● REQUIREMENT
According to the source document, what stone is set in the necklace by designer Danielle Welmond?

So when I heard about Sally & Tom (ended June 2) premiering at The Public Theater where Parks is playwright-in-residence, I knew I had to see it. A play-within-a-play, a Black female playwright also takes center stage here in the character of Luce who is playing Sally in the play she has written about Sally Hemings and Thomas Jefferson, while Mike, her boyfriend, is directing the play and playing Tom. Got it? This framing has a provocative kaleidoscopic effect on the legacy of race and power in America, all while pulling the curtain back on what it takes to put on a play and achieve commercial success in the theater. I found the monologue that closes the first act, a sort of mea culpa and also apologia, by Mike/Tom (Gabriel Ebert, who can play chilling to terrifying effect) to be the play’s most profound moment.
A little shopping
Even though I live in a tiny NYC apartment, I love visiting abc carpet & home and daydreaming about how I might decorate a larger space one day. For now, though, my couch is adorned with their luxurious throw pillows and I recently stopped by to buy a few dishes that Jean-Georges uses in his restaurants (although, has one already cracked?) and a pretty necklace by California designer Danielle Welmond with an aquamarine stone, my birth stone, which is also supposed to give sailors good luck—I’ll take it!

(Stored dataset items)
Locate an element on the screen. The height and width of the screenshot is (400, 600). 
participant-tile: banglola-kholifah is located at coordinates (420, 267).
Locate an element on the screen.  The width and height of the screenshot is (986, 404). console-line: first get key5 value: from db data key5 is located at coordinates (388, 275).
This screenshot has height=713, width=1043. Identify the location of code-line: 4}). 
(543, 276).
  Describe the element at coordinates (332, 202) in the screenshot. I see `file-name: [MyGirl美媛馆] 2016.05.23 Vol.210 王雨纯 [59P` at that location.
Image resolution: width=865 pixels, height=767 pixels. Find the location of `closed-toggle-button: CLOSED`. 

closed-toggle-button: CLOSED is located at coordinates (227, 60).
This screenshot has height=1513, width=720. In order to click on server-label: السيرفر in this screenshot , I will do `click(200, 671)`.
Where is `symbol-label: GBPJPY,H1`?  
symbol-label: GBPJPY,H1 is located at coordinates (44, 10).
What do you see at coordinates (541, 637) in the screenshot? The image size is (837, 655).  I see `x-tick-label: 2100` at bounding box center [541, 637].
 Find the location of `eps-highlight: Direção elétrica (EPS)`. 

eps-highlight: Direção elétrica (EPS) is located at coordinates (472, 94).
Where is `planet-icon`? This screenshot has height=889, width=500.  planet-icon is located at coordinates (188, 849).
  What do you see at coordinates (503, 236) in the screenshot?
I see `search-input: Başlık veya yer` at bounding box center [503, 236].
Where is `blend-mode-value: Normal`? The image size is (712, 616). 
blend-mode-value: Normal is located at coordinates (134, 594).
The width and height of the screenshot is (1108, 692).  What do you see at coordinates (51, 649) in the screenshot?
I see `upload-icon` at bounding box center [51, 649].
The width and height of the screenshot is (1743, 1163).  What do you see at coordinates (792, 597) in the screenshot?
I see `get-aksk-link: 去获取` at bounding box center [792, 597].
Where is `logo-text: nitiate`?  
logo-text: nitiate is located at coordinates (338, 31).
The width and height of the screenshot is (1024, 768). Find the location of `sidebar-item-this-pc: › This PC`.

● WRITTEN SOLUTION
An aquamarine stone.